Line by line, the entries below are to be reproduced unaltered.

Stored records:
/---
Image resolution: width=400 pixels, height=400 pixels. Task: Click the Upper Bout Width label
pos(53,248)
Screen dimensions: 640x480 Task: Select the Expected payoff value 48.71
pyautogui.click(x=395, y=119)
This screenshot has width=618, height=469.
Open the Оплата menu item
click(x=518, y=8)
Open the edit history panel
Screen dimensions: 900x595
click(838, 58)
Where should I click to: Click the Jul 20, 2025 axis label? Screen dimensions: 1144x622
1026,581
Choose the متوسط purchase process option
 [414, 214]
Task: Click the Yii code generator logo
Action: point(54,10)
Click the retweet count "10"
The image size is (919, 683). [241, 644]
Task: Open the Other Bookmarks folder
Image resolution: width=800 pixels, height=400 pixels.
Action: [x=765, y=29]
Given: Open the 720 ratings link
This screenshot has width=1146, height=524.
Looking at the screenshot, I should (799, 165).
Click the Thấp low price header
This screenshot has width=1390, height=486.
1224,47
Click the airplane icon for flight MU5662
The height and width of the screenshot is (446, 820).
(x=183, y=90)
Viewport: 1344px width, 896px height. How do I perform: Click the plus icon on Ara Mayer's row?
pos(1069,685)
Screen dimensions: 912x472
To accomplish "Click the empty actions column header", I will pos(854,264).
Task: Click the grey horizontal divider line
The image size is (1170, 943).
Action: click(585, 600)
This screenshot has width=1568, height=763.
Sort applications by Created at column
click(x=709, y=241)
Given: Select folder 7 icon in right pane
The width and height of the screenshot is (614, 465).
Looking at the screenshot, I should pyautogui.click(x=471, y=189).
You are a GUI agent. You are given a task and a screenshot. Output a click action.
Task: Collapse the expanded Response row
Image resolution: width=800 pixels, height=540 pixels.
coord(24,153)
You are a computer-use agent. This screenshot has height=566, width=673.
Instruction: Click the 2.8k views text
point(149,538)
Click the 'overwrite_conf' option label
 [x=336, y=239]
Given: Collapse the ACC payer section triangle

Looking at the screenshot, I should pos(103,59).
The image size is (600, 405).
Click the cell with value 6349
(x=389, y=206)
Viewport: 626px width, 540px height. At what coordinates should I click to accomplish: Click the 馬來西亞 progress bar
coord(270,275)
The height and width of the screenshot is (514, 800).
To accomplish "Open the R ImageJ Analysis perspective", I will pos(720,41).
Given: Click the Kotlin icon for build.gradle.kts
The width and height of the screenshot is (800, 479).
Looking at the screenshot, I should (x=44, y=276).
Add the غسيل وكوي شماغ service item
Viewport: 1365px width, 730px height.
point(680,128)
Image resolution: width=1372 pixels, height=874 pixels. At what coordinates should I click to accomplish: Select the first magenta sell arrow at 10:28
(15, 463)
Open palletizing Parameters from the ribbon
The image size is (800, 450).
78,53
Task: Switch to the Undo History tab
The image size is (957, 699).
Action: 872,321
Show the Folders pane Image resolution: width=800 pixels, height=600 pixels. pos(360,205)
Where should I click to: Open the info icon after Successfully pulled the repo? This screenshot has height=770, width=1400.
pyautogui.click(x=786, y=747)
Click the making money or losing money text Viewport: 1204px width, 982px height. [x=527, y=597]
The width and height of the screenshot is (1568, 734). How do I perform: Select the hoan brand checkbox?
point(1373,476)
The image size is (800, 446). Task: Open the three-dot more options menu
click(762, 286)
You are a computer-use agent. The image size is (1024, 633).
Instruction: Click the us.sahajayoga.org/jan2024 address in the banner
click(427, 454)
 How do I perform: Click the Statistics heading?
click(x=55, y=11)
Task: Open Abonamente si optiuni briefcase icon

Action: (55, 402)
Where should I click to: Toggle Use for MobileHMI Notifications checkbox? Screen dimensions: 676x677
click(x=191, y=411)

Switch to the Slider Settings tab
\---
Response to the task:
Image resolution: width=400 pixels, height=400 pixels. Task: Click the Upper Bout Width label
pos(53,248)
Screen dimensions: 640x480 Task: Select the Expected payoff value 48.71
pyautogui.click(x=395, y=119)
This screenshot has width=618, height=469.
Open the Оплата menu item
click(x=518, y=8)
Open the edit history panel
Screen dimensions: 900x595
click(838, 58)
Where should I click to: Click the Jul 20, 2025 axis label? Screen dimensions: 1144x622
1026,581
Choose the متوسط purchase process option
 [414, 214]
Task: Click the Yii code generator logo
Action: point(54,10)
Click the retweet count "10"
The image size is (919, 683). [241, 644]
Task: Open the Other Bookmarks folder
Image resolution: width=800 pixels, height=400 pixels.
Action: [x=765, y=29]
Given: Open the 720 ratings link
This screenshot has width=1146, height=524.
Looking at the screenshot, I should (799, 165).
Click the Thấp low price header
This screenshot has width=1390, height=486.
1224,47
Click the airplane icon for flight MU5662
The height and width of the screenshot is (446, 820).
(x=183, y=90)
Viewport: 1344px width, 896px height. How do I perform: Click the plus icon on Ara Mayer's row?
pos(1069,685)
Screen dimensions: 912x472
To accomplish "Click the empty actions column header", I will pos(854,264).
Task: Click the grey horizontal divider line
The image size is (1170, 943).
Action: click(585, 600)
This screenshot has width=1568, height=763.
Sort applications by Created at column
click(x=709, y=241)
Given: Select folder 7 icon in right pane
The width and height of the screenshot is (614, 465).
Looking at the screenshot, I should pyautogui.click(x=471, y=189).
You are a GUI agent. You are given a task and a screenshot. Output a click action.
Task: Collapse the expanded Response row
Image resolution: width=800 pixels, height=540 pixels.
coord(24,153)
You are a computer-use agent. This screenshot has height=566, width=673.
Instruction: Click the 2.8k views text
point(149,538)
Click the 'overwrite_conf' option label
 [x=336, y=239]
Given: Collapse the ACC payer section triangle

Looking at the screenshot, I should pos(103,59).
The image size is (600, 405).
Click the cell with value 6349
(x=389, y=206)
Viewport: 626px width, 540px height. At what coordinates should I click to accomplish: Click the 馬來西亞 progress bar
coord(270,275)
The height and width of the screenshot is (514, 800).
To accomplish "Open the R ImageJ Analysis perspective", I will pos(720,41).
Given: Click the Kotlin icon for build.gradle.kts
The width and height of the screenshot is (800, 479).
Looking at the screenshot, I should (x=44, y=276).
Add the غسيل وكوي شماغ service item
Viewport: 1365px width, 730px height.
point(680,128)
Image resolution: width=1372 pixels, height=874 pixels. At what coordinates should I click to accomplish: Select the first magenta sell arrow at 10:28
(15, 463)
Open palletizing Parameters from the ribbon
The image size is (800, 450).
78,53
Task: Switch to the Undo History tab
The image size is (957, 699).
Action: 872,321
Show the Folders pane Image resolution: width=800 pixels, height=600 pixels. pos(360,205)
Where should I click to: Open the info icon after Successfully pulled the repo? This screenshot has height=770, width=1400.
pyautogui.click(x=786, y=747)
Click the making money or losing money text Viewport: 1204px width, 982px height. [x=527, y=597]
The width and height of the screenshot is (1568, 734). How do I perform: Select the hoan brand checkbox?
point(1373,476)
The image size is (800, 446). Task: Open the three-dot more options menu
click(762, 286)
You are a computer-use agent. The image size is (1024, 633).
Instruction: Click the us.sahajayoga.org/jan2024 address in the banner
click(427, 454)
 How do I perform: Click the Statistics heading?
click(x=55, y=11)
Task: Open Abonamente si optiuni briefcase icon

Action: (55, 402)
Where should I click to: Toggle Use for MobileHMI Notifications checkbox? Screen dimensions: 676x677
click(x=191, y=411)

Switch to the Slider Settings tab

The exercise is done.